[読む文章]
背後に迫る車に検知されやすくなる自転車用レーダー反射板「Wingman」

Moovoo編集部,Taniguchi Munenori
公開: 2025-05-10

※記事で紹介した商品を購入すると、売上の一部がMoovooに還元されることがあります。

facebook xPost lineLINE copyCopy

自動運転車や、自動ブレーキ(衝突被害軽減ブレーキ)システムを搭載する自動車は、前方の障害物を検知するためにLiDARやミリ波レーダーを使用します。

しかし、これらの衝突回避システムは決して完全に事故を防げるというものではなく、夜間や雨天時、検出機器の汚れやくもりなどで誤作動や完全に動作しないことがあります。さらにバイクや自転車など、路上を走行する幅の狭い物体の検知能力は、自動車ほど高くはありません。

LiDARはレーザー光パルスを発信し、その反射波を受信します。一方、レーダーは電波を発信し、その反射波を受信して、その方向にある障害物を検知します。つまりどちらの場合も、大きく反射率が高い物体ほど検出しやすいわけです。一方、自動車に比べて前後からの投影面積が小さい自転車は、検出しにくい障害物なのです。


特殊な反射板を採用した安全アイテム

Radian社が開発した「Wingman」と名付けられた特殊な自転車用反射板は、サイクリストに背後から迫る自動車が搭載する、LiDARのレーザー光、レーダーの電波、通常の光を反射する、独自に開発した再帰反射蛍光複合材を採用したシンプルなソリューションです。

再帰反射というのは、ただ光を反射するのではなく、どんな方向から光が当たっても、その光を光源に向かって反射するよう光学的に工夫した反射方法のことです。そして、Wingmanは立方体の箱から3面を切り取ったような形状により、車両システムからの電波やレーザー光を自動運転車や自動ブレーキ搭載車、コンピュータービジョンを使用する自動車に向かって効果的に反射し、検知される可能性を高めます。

充電不要で機能する

Wingmanの最大の特徴は、これが単なる反射板だということです。電源も入らなければ、スマートフォンアプリとの連携も必要ありません。自転車のサドルシートポストに取り付けるだけで機能します(安全性を高めるための点灯テールライトと、正しい取り付けのためのミニ水準器が付属しています)。

Radian社はWingmanのその他の特徴として、軽量で耐久性のある素材と空気力学的なデザインの採用をうたっていますが、空気力学的なデザインというのは、設置位置的にあまり意味が無く、多少盛ったPRポイントかもしれません。

Wingman

自動運転車の追突を防止

これから新車として販売される自動車には、先進運転支援システム(ADAS)搭載車や、完全ではないにせよある程度の自動運転機能を搭載する車が増えていきます。これまではドライバーの視認性を高めるためのテールランプや一般的な反射板で事足りていたかもしれませんが、機械がある程度運転制御を担うようになれば、自転車も機械に発見されやすくなる必要があります。

さらに、日本では2026年4月から自転車の交通安全法規遵守に関する取り締まりが強化され、これまでは警告で済んでいた違反に罰金が適用されることが、最近報じられました。歩道走行の取り締まりなども厳しくなることが考えられるため、自転車での車道走行の安全性を高めるWingmanのようなアイテムは、これから需要が高まるかもしれません。Radian Wingmanは価格119.95ドル(約17,150円)で同社のウェブサイト*で販売中です。

[提供データ]
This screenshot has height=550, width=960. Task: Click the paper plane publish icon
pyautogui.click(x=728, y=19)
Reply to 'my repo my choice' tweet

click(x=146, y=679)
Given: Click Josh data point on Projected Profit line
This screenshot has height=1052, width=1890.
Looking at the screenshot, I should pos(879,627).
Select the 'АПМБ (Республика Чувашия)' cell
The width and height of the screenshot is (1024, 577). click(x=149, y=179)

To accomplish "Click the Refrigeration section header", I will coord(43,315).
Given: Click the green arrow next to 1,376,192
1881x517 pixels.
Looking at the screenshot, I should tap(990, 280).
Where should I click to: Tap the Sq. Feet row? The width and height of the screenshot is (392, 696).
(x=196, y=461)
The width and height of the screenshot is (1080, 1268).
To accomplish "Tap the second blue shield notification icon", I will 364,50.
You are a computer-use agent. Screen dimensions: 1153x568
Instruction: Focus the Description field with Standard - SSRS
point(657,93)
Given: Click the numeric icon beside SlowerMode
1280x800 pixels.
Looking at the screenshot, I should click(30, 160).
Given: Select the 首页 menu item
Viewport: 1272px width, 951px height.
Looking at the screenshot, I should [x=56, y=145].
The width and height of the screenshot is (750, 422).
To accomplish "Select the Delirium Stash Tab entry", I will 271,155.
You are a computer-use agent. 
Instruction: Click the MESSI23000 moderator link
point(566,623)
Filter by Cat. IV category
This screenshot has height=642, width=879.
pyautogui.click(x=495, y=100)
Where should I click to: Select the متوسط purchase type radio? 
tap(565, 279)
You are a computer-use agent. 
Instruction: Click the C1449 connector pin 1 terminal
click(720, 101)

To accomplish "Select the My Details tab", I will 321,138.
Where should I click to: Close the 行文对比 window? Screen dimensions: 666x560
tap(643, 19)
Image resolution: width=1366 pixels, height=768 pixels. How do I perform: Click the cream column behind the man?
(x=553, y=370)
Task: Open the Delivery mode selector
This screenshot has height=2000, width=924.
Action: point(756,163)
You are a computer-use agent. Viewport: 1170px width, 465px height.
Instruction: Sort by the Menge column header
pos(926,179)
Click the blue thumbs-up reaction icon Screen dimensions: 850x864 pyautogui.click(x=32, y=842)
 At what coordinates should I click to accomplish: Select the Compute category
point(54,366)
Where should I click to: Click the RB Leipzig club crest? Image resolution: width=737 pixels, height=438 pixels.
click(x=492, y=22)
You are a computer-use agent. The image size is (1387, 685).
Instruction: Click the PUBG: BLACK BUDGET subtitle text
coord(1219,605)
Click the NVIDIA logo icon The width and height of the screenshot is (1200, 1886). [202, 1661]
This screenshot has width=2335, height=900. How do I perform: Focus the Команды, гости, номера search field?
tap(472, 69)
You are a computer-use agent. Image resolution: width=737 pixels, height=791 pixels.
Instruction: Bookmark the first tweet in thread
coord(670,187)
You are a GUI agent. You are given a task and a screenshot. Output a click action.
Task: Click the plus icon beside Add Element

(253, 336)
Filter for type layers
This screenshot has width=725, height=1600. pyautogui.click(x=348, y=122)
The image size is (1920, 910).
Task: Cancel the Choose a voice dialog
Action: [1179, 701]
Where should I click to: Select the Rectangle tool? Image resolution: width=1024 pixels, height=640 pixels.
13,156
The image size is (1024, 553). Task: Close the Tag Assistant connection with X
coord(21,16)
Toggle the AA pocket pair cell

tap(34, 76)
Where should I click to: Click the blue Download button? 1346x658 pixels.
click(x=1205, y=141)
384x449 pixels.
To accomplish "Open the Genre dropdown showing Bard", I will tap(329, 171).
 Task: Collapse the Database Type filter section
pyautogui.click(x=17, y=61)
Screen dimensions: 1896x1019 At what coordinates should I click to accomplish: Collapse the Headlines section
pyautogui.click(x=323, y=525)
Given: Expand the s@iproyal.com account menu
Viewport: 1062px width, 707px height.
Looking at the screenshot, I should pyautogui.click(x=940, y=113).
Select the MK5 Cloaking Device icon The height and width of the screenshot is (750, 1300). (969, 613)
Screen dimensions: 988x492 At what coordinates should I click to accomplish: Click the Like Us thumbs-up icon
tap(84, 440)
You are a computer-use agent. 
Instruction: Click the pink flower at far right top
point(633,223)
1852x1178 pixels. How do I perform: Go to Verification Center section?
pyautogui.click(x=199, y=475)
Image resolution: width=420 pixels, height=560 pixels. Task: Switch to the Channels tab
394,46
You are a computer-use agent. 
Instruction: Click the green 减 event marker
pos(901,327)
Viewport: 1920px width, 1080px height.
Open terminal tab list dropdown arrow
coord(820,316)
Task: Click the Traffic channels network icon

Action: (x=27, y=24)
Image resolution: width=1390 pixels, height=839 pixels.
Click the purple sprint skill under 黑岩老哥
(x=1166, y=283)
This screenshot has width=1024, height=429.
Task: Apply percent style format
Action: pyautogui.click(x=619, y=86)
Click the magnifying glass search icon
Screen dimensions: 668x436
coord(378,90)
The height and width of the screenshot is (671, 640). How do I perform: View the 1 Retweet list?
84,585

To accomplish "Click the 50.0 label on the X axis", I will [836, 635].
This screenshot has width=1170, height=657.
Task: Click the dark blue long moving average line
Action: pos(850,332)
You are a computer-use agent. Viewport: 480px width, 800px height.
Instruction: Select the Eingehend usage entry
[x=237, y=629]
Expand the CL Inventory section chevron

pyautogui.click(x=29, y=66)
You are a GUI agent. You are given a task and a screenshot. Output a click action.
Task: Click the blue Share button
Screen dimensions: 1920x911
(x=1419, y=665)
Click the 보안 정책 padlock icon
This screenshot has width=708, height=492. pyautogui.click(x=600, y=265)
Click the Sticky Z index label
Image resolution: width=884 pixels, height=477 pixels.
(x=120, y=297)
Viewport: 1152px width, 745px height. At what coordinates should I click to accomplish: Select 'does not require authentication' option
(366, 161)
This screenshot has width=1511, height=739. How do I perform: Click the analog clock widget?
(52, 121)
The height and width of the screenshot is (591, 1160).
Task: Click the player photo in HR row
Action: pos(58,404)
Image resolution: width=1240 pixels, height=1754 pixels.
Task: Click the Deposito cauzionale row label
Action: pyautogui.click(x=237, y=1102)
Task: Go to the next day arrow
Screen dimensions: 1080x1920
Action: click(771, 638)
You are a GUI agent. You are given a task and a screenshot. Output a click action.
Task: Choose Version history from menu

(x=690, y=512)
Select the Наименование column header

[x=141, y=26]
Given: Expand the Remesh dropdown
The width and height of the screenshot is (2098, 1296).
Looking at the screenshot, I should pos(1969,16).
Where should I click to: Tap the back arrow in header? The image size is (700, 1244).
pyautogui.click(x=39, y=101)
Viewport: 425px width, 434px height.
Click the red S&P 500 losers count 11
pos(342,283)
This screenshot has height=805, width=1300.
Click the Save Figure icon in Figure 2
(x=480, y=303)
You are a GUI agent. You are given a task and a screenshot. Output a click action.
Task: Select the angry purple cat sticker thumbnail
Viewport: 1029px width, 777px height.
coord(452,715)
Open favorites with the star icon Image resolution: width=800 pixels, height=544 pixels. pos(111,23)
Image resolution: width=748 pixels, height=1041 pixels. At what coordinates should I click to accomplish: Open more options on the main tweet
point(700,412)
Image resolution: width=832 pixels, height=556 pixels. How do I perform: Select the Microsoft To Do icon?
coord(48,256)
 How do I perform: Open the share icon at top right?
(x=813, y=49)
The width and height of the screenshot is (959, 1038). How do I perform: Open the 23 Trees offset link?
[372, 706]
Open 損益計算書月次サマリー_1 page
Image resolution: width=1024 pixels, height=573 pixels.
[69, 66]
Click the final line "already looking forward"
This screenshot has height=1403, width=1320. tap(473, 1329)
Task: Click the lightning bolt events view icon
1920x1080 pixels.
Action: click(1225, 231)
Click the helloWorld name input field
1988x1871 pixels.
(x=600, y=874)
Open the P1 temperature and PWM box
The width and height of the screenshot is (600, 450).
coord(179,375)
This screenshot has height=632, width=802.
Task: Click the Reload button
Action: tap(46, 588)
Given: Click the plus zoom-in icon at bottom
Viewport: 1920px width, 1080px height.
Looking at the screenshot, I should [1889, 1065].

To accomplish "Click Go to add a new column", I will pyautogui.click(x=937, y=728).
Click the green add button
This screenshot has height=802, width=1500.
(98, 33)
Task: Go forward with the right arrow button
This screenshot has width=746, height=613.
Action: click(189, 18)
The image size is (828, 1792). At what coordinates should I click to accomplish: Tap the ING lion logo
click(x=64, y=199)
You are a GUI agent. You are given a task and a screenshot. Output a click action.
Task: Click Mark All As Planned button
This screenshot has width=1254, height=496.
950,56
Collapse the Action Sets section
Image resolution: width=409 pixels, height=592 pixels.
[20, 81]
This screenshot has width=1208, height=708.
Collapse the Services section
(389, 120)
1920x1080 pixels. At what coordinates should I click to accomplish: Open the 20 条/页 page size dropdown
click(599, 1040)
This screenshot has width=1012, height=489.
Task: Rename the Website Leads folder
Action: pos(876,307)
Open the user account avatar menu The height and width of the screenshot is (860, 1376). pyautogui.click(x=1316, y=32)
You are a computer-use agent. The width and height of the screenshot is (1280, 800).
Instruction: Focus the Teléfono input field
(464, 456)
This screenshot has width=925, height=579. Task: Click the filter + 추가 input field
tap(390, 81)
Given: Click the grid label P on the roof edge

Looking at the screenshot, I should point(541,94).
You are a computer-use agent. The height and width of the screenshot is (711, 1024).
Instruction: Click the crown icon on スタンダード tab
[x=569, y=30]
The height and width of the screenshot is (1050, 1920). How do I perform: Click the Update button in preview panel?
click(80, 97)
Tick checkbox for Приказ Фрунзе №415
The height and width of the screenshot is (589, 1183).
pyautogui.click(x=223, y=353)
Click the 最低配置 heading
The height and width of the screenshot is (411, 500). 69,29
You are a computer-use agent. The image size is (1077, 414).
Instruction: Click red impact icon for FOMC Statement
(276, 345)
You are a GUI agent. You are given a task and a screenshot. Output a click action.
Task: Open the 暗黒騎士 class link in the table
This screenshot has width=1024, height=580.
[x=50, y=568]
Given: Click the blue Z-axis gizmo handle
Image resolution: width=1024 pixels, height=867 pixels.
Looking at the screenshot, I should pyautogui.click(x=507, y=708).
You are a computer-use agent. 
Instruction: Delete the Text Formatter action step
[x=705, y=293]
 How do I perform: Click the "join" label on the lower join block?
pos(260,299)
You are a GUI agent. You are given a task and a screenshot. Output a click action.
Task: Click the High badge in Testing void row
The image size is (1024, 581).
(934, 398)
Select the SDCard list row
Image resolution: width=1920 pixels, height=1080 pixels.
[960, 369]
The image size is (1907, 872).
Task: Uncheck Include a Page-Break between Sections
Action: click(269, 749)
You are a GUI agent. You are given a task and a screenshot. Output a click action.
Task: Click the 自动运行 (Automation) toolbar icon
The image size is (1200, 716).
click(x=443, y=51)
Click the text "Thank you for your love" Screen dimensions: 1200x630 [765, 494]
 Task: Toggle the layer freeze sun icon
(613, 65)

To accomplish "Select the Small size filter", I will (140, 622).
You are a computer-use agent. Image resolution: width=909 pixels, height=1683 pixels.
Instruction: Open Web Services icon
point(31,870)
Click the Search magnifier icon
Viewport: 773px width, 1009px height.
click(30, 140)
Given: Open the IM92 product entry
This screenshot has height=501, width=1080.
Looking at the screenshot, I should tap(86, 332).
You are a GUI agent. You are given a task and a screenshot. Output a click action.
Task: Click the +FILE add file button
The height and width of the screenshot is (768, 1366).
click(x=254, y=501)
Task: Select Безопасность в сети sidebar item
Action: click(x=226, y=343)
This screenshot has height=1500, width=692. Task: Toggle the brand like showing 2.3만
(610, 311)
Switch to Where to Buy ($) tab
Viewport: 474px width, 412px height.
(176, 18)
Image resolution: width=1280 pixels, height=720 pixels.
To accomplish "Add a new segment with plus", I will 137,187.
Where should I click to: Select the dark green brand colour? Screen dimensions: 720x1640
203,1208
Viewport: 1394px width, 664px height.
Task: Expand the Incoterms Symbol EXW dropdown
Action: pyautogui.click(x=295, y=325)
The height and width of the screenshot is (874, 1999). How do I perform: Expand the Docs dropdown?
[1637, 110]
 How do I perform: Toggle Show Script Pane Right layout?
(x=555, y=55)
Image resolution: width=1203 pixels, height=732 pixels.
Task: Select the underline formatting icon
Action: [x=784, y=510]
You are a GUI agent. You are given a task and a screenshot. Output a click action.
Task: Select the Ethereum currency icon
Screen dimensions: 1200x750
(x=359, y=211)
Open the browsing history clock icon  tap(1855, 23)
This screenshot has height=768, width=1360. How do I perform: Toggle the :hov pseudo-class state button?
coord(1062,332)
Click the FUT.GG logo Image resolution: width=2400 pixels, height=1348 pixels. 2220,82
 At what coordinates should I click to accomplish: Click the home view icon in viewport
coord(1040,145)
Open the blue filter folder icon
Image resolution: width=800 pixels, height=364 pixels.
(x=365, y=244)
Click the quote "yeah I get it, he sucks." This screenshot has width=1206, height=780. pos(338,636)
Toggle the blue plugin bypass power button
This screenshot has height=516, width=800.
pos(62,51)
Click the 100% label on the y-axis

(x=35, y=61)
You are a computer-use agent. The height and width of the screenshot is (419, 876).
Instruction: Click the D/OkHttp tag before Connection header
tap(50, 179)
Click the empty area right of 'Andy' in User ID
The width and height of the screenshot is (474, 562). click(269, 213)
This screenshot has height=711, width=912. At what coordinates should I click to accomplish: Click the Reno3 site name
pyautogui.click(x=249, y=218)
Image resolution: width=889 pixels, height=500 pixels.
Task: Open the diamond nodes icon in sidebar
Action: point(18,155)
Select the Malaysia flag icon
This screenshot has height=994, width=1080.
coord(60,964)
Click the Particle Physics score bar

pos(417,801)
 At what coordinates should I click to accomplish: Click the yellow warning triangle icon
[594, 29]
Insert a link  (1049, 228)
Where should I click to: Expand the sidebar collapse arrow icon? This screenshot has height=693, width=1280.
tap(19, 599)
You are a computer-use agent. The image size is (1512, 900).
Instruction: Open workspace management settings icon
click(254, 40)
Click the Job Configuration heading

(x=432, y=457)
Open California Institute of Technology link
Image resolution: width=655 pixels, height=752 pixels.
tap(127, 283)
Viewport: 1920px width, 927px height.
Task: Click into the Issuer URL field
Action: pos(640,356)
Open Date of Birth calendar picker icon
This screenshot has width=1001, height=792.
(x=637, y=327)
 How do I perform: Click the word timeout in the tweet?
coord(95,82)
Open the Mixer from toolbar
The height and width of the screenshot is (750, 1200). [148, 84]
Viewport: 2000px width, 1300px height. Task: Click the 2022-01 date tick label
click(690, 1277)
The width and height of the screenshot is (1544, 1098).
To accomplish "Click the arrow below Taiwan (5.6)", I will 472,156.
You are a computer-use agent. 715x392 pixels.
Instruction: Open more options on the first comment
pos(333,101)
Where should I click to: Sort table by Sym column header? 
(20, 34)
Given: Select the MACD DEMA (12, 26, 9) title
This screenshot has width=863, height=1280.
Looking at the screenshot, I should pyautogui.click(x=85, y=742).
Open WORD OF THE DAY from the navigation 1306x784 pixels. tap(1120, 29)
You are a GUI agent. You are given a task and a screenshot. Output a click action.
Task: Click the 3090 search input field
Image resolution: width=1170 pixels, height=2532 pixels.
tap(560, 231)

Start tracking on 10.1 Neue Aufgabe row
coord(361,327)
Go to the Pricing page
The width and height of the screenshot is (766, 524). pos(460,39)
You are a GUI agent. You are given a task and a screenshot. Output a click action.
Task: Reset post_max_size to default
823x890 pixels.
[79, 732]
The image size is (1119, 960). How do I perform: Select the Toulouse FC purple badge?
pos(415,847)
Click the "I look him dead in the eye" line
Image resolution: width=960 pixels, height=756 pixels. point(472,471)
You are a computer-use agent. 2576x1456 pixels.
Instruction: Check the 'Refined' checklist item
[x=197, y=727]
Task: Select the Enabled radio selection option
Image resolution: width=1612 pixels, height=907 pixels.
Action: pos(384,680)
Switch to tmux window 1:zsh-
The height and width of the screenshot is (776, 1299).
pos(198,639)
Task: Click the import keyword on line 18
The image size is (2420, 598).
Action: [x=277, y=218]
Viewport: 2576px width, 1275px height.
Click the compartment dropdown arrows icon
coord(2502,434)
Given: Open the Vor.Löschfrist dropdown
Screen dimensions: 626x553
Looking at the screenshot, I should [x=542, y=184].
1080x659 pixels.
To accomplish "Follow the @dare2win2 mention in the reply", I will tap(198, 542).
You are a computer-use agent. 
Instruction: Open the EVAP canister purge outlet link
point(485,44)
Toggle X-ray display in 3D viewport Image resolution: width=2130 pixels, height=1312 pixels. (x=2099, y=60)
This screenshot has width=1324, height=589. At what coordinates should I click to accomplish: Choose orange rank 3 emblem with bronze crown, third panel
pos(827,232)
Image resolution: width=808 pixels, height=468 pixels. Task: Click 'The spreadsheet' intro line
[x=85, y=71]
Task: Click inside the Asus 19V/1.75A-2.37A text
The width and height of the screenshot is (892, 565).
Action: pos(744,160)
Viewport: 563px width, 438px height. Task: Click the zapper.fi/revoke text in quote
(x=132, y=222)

[やるべきこと]
1 > 自転車用反射板の記事のうち、「自動運転車や、自動ブレーキ(衝突被害軽減」から「検出しにくい障害物なのです。」までの部分を、「反射波」をすべて「反射信号」に置き換えて書き出してください。
2 > 自転車用反射板Wingmanの記事を、最後の文の後から書き継いでください。

[課題ごとの出力]
1 >
自動運転車や、自動ブレーキ(衝突被害軽減ブレーキ)システムを搭載する自動車は、前方の障害物を検知するためにLiDARやミリ波レーダーを使用します。

しかし、これらの衝突回避システムは決して完全に事故を防げるというものではなく、夜間や雨天時、検出機器の汚れやくもりなどで誤作動や完全に動作しないことがあります。さらにバイクや自転車など、路上を走行する幅の狭い物体の検知能力は、自動車ほど高くはありません。

LiDARはレーザー光パルスを発信し、その反射信号を受信します。一方、レーダーは電波を発信し、その反射信号を受信して、その方向にある障害物を検知します。つまりどちらの場合も、大きく反射率が高い物体ほど検出しやすいわけです。一方、自動車に比べて前後からの投影面積が小さい自転車は、検出しにくい障害物なのです。

2 >
さて、Wingmanは自動運転車などに自らの存在を検知させることを目的とするものですが、下に紹介するアイテムはそれ自体がレーダーを搭載し、サイクルコンピューターやスマートフォンなどに自動車接近の警告を出すことも可能なアイテムです。いずれも以下では、自転車の安全を高めるためのおすすめアイテムですので参考にしてください。

〈編集部PICK UP!〉自転車の安全性を高めるおすすめアイテム

1. Garmin 「Varia RCT715」

PICK UP!
  • Garmin
  • Varia RCT715

  • 税込み62,800円(Amazon)
  • 自転車版ドライブレコーダー

  • Varia RCT715はサドルポストに取り付けるテールライトに、最大140m後方からの自動車の接近を検知するリアビューレーダーを搭載。さらにカメラと事故検出機能によって、後方映像を自動録画することも可能な多機能アイテムです。

    専用のスマートフォンアプリだけでなく「Ride with GPS」のようなサードパーティアプリ、Garmin製ウェアラブルなどと連携でき、充電バッテリーで最大12時間連続使用できます。Garminには他に、カメラ機能を省略したVaria RTL515、リアビューレーダーのみの製品Varia RVR315があります。

特徴1:テールライトでドライバーに存在をアピール
特徴2:後方レーダーで自動車の接近を検知
特徴3:事故検出・後方自動録画カメラ搭載
特徴4:ANT+、Bluetooth LE、Wi-Fi対応、IPX7防水性能

2. iGPSPORT「SR30」

PICK UP!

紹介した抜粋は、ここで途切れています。